息つく間もなく見ています

井村つた

文字の大きさ
上 下
1 / 11

①霊感がない 前編

しおりを挟む
 この話は、Tさんから聞いた話を再構成しています。

 霊感がある。霊感がない。人それぞれ自分には霊感があるのか、はたまた霊感がないのか。皆さん、それぞれ自分がどうであるかを勝手に思い込んでいる事でしょう。

「俺は霊感あるんで、幽霊が見えるんですよ」と仰る方もいますし。
「僕は全く見えないです」と仰る方もいるでしょう。

 しかし、残念ながら霊感が全くない人はいないという話をしましょう。

 Tさんは定時制高校に通っている時分、運送屋さんの配送補助の仕事をしていました。仕事内容は家具などをお客さんの家に運び込み、組み立てや設置をするものでした。基本的に2人1組で回る事が多いそうです。2人でお客さんの家の中に荷物を運び終わると、1人が組み立てや商品説明などを行い、もう1人が荷物を包んでいた段ボールなどの片づけを行う。後者の役割をTさんが担う事が多かったそうです。次の配達先に出れるようにトラックの荷台に段ボールやゴミなどを積み込み、ロープでしっかり固定するそうです。ロープの結び方も独特で最初の頃は、よく分からず怒られる事も少なくなかったそうです。
 しかし、次第にTさんも慣れていき、家具などの組み立ても出来るし、片付けやロープを結ぶ事もしっかり出来るようになっていったそうです。

 これは季節も覚えていないし、どこのマンションだったかも覚えていないそうですが。

 その日は、真夏でもないし、真冬でもない。暑くも寒くもないちょうど良い過ごしやすい季節だったそうです。午前中の3件目ぐらいの配達で、とあるマンションに行った。そのお客さんの家が何階だったのかも記憶にないが、10階以上の高層階だったのは覚えているそうです。
 お客さんの家に商品の搬入を終え、一緒に回っている相棒の方に「先降りてますね」とTさんが言うと。相棒のベテランの方が「はいよ」とおっしゃったので、ゴミと段ボールを台車に乗せて、エレベーターに乗ったそうです。8人乗りぐらいの大きさで、ドアと反対側の面の上半分が鏡になっているどこにでもある普通のマンションのエレベーター。

 エレベーターに乗り込むと当然に1階のボタンを押し、ドアの方を向きながら閉まるのを待った。ドアが閉まると同時に空気が一変した。Tさんの表現をそのまま書くと『幽遊白書』の暗黒武術会で幻海と飛影がメディカルチェックと称して、結界師に拘束された感じと言ってました。
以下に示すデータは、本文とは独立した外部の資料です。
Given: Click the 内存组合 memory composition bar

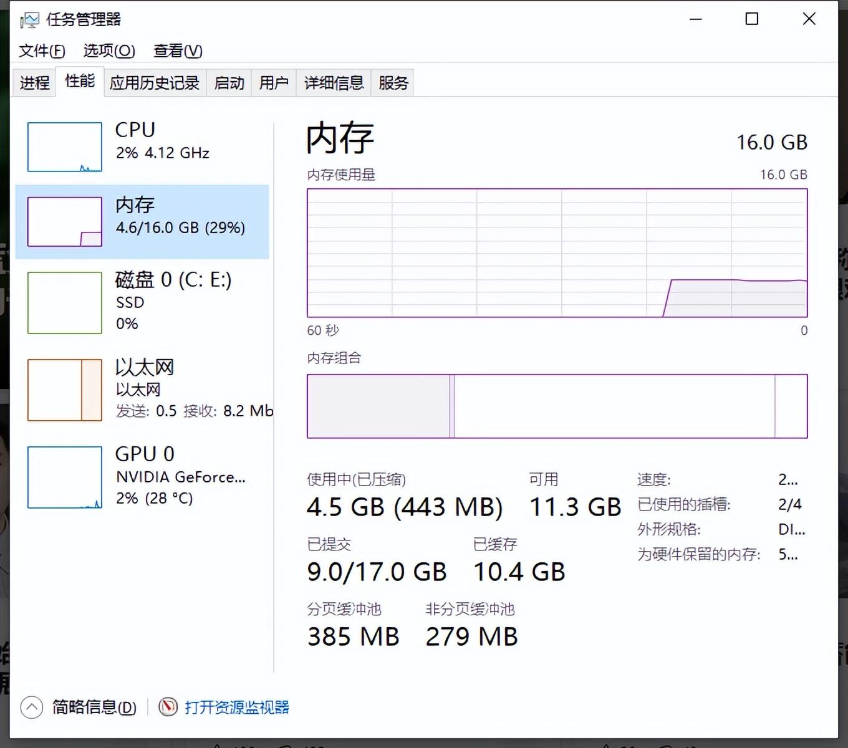Looking at the screenshot, I should 557,405.
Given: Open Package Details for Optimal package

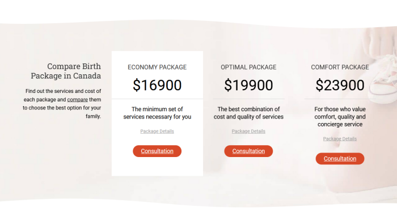Looking at the screenshot, I should coord(248,132).
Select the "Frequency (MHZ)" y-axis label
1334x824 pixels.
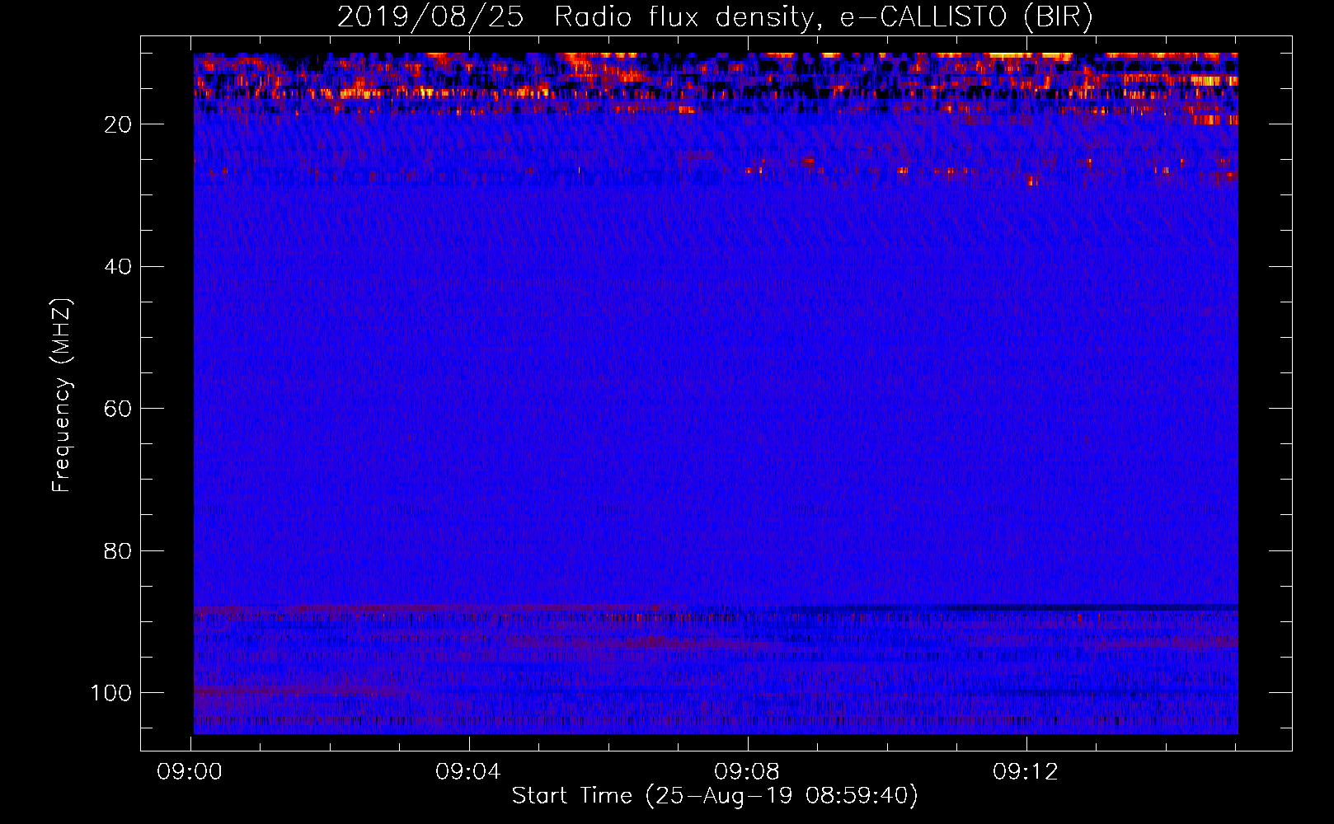(62, 396)
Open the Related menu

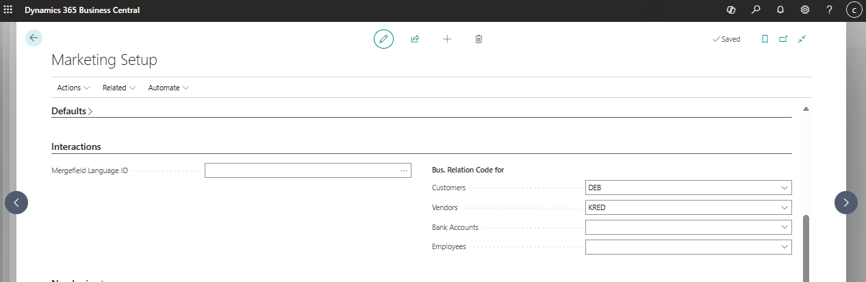tap(118, 88)

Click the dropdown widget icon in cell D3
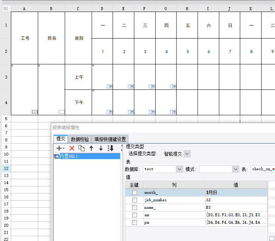point(110,86)
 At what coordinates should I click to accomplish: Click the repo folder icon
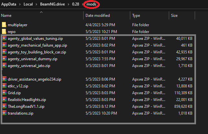4,31
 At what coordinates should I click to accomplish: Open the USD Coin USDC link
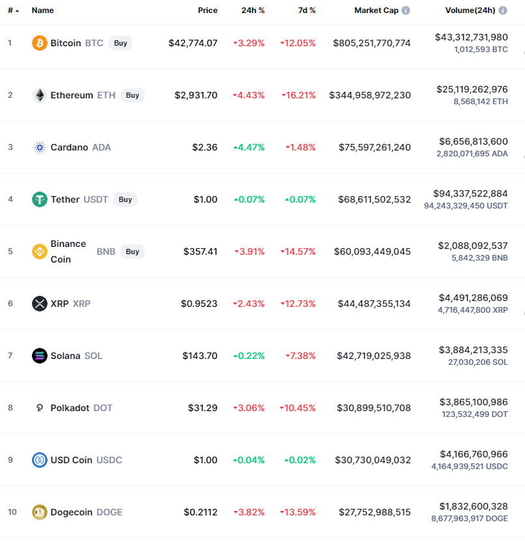pos(86,460)
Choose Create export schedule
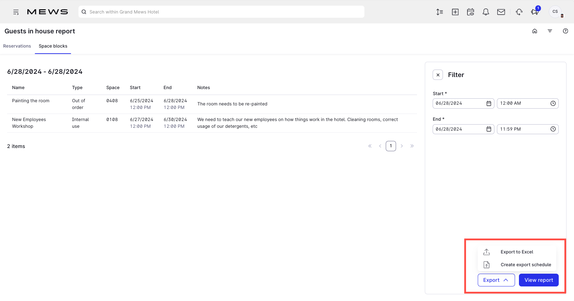Viewport: 574px width, 301px height. point(526,265)
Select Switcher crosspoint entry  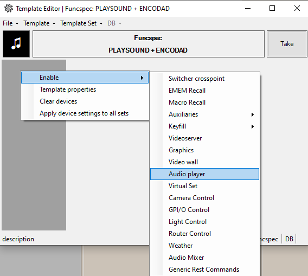204,79
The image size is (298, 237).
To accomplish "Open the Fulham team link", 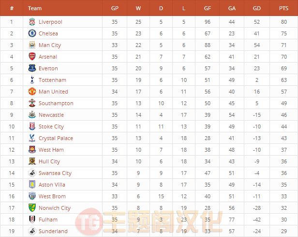I will pyautogui.click(x=48, y=220).
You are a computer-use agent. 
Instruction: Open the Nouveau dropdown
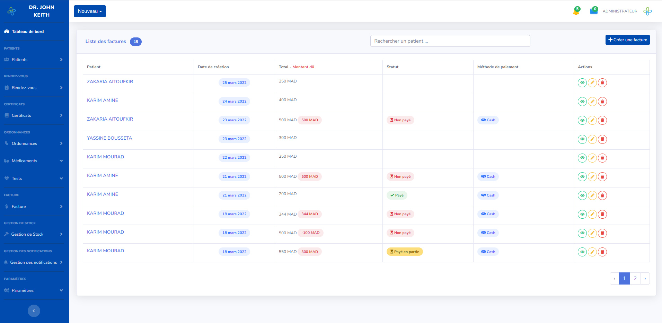pos(90,11)
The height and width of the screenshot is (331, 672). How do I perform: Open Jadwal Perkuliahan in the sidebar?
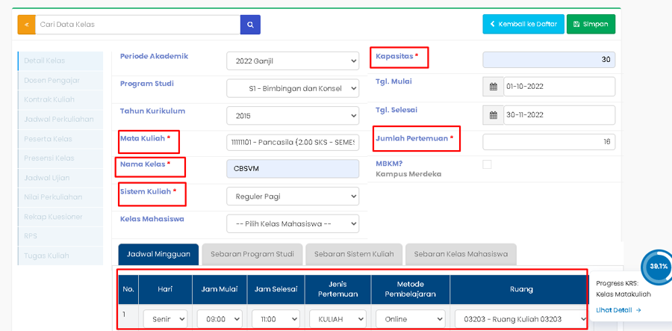(59, 119)
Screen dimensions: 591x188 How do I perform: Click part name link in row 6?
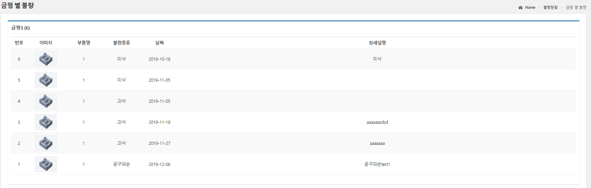pyautogui.click(x=84, y=59)

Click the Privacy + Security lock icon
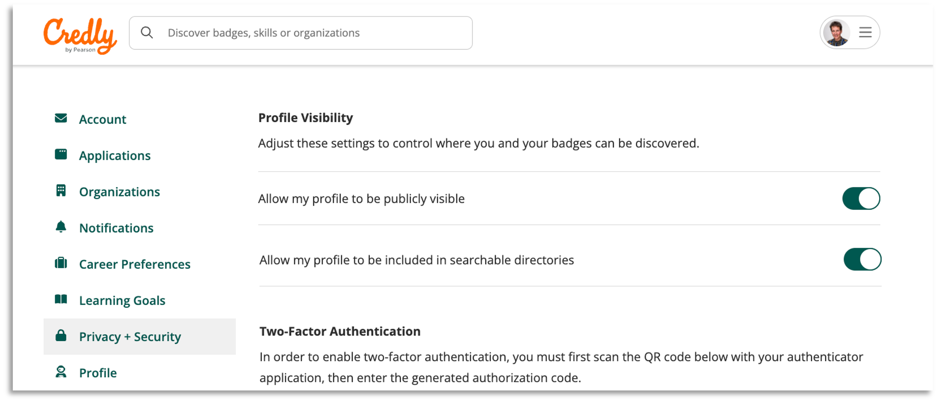click(61, 336)
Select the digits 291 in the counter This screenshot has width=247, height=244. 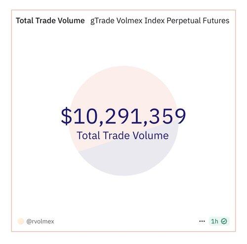click(x=123, y=116)
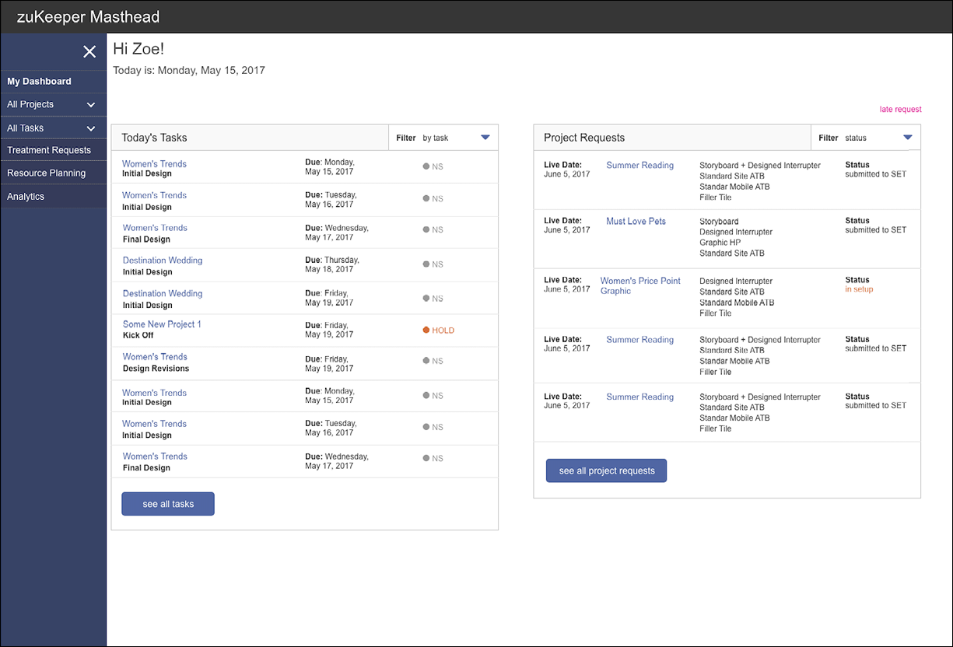Screen dimensions: 953x647
Task: Click the 'see all project requests' button
Action: point(606,470)
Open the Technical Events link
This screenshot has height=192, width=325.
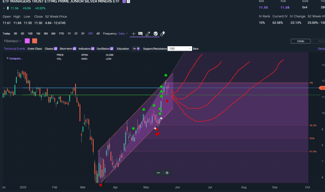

空気が重たくなり、何か結界に入っている感じになったそうです。
 当時、『奇跡体験!アンビリバボー』など、怖い話をする番組がよく放送されており、Tさんも好んで見ていたそうです。そのため「はいはい。分かりました。どうせ後ろ振り向いたら、鏡の中に女が~。ギャー、そういうパターンでしょ。はいはい。こういうの本当にあるのね」と思いながら、思い切って、後ろを振り返り鏡を見ました。
 鏡の中には、Tさんと台車に乗っている段ボールが映し出されているだけで、何の変哲もなかったそうです。そしてTさんは心の中で「はいはい。後ろ見て何もない。安心して前を向くとそこにのパターンね」と思いながら、意を決して前を向くとそこにも何もありませんでした。上を見ると階数の表示が5を示していました。

 階数の表示を見ていると1階に着きました。1階に着いてもまだ、空気は重く、何かに縛り付けられている感じがしたそうです。ドアが開き、太陽の光も入ってきます。台車に乗っている段ボールの箱を押しながら、エレベーターを出ますが、まだ空気が重いそうです。マンションの出口の開くボタンを押し、自動ドアが開くと重たい空気が急に発散され、気持ちの良い過ごしやすい季節の空気に戻ったそうです。

 なんだったのだろうか。と思いながら、段ボールとゴミを整理しロープをしっかり結び出発準備をして、相棒が降りてくるの待っていたそうです。相棒の方が「ごめんごめん。遅くなった」と言いながら降りてきて、2人でトラックに乗り込み次の配達先へ出発しました。
 Tさんは相棒の方に「さっきのマンション、何か変じゃなかったですか?」と聞いたそうです。相棒の方は「いや。なんかあった?」と言われました。「あの、エレベーターなんか変じゃなかったですか?」と再質問しても「何もなかったで」と言われたそうです。

 その時は、全く気にしなかったのですが、、、

長くなりましたので、後半に続きます。



 












しおりを挟む

処理中です...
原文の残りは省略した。